*SET EXERCISE*
Report every line of the records below that contains the word "header", copying each such line in full.

>> start RECORD EXCERPTS

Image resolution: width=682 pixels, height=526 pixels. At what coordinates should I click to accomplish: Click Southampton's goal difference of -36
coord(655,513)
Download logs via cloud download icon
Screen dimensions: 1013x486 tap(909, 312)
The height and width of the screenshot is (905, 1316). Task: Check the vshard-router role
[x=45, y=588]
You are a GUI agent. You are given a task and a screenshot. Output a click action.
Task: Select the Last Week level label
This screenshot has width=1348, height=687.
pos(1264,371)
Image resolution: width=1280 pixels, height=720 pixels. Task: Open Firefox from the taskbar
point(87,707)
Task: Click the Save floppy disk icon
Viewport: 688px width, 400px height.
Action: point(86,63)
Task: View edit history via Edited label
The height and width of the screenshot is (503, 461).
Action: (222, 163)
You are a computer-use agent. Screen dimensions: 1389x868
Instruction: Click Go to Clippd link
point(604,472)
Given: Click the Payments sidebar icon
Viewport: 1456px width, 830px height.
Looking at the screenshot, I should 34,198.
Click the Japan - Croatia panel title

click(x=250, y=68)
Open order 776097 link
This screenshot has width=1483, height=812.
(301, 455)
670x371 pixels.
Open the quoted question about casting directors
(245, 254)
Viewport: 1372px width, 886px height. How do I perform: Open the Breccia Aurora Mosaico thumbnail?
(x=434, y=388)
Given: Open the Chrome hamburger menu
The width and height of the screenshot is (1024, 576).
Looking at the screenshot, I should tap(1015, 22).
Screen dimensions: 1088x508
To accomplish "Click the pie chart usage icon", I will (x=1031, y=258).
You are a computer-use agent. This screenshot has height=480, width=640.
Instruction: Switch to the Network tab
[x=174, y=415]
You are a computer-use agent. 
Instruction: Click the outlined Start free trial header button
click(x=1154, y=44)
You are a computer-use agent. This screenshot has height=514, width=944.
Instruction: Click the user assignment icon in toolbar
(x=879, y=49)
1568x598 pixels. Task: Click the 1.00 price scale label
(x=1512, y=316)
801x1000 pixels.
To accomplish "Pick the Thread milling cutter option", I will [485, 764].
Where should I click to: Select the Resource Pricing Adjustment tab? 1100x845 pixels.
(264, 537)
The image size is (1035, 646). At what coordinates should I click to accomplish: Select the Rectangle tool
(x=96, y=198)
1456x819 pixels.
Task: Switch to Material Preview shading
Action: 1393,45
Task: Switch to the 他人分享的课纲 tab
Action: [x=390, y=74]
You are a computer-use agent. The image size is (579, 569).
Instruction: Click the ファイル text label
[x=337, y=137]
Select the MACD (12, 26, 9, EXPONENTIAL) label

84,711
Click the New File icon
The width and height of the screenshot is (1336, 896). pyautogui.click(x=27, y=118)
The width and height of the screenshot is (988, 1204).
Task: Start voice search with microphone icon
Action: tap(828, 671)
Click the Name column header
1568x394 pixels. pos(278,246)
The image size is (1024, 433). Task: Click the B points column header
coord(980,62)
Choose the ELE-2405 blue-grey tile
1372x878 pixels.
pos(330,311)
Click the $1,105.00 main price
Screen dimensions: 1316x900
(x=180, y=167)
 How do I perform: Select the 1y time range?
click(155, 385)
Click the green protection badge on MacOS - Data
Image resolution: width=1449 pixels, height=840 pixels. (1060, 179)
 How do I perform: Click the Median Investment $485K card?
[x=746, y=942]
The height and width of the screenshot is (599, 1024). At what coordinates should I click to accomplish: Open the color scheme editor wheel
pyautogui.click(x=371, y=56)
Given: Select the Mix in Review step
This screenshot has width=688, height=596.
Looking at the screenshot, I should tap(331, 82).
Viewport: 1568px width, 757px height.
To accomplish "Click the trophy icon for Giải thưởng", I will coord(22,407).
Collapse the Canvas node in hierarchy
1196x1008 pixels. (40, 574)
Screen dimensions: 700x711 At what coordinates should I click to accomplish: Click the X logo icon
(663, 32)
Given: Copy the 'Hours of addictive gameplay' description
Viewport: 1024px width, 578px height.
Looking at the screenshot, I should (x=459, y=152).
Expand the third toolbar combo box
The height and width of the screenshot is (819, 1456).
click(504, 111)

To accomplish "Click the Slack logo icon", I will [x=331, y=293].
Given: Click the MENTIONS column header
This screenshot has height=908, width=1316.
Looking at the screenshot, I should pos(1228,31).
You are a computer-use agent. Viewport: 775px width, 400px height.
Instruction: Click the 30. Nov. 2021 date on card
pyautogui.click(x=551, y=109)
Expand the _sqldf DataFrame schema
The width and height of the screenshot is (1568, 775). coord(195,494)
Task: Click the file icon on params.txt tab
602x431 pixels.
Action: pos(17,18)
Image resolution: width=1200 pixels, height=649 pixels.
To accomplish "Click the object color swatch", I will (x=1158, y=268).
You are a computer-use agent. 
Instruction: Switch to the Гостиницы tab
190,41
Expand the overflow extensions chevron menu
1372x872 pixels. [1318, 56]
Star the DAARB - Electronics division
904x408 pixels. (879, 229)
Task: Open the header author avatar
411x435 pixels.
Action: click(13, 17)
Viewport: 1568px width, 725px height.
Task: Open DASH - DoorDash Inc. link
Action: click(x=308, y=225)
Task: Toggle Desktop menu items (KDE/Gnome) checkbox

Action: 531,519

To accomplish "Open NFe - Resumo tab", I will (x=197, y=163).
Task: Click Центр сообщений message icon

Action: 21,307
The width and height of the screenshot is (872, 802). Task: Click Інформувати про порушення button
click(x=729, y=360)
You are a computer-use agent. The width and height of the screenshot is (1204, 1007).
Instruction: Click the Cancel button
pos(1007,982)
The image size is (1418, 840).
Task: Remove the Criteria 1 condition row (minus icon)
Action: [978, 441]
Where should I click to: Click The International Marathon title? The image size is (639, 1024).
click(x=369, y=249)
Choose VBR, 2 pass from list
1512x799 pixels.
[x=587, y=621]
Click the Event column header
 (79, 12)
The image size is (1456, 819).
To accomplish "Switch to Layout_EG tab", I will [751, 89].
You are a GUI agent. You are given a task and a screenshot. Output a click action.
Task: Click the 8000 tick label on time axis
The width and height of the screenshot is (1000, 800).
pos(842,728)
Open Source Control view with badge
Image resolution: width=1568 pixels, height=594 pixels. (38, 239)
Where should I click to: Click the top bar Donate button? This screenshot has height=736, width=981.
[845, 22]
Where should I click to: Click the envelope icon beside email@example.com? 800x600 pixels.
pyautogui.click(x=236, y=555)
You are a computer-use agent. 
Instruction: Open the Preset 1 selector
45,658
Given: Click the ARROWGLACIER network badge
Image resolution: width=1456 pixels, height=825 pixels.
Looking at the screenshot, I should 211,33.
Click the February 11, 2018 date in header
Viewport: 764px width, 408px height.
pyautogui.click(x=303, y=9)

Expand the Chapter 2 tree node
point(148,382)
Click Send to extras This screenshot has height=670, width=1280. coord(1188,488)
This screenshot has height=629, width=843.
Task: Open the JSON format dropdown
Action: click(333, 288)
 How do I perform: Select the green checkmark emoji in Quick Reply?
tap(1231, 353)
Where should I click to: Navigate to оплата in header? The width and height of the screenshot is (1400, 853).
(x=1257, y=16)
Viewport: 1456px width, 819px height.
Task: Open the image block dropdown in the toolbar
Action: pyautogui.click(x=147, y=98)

>> end RECORD EXCERPTS

*EXERCISE RESPONSE*
Instruction: Click the outlined Start free trial header button
Click the Name column header
The image size is (1024, 433). Task: Click the B points column header
Given: Click the MENTIONS column header
Task: Open the header author avatar
Click the Event column header
Click the February 11, 2018 date in header
Where should I click to: Navigate to оплата in header? The width and height of the screenshot is (1400, 853).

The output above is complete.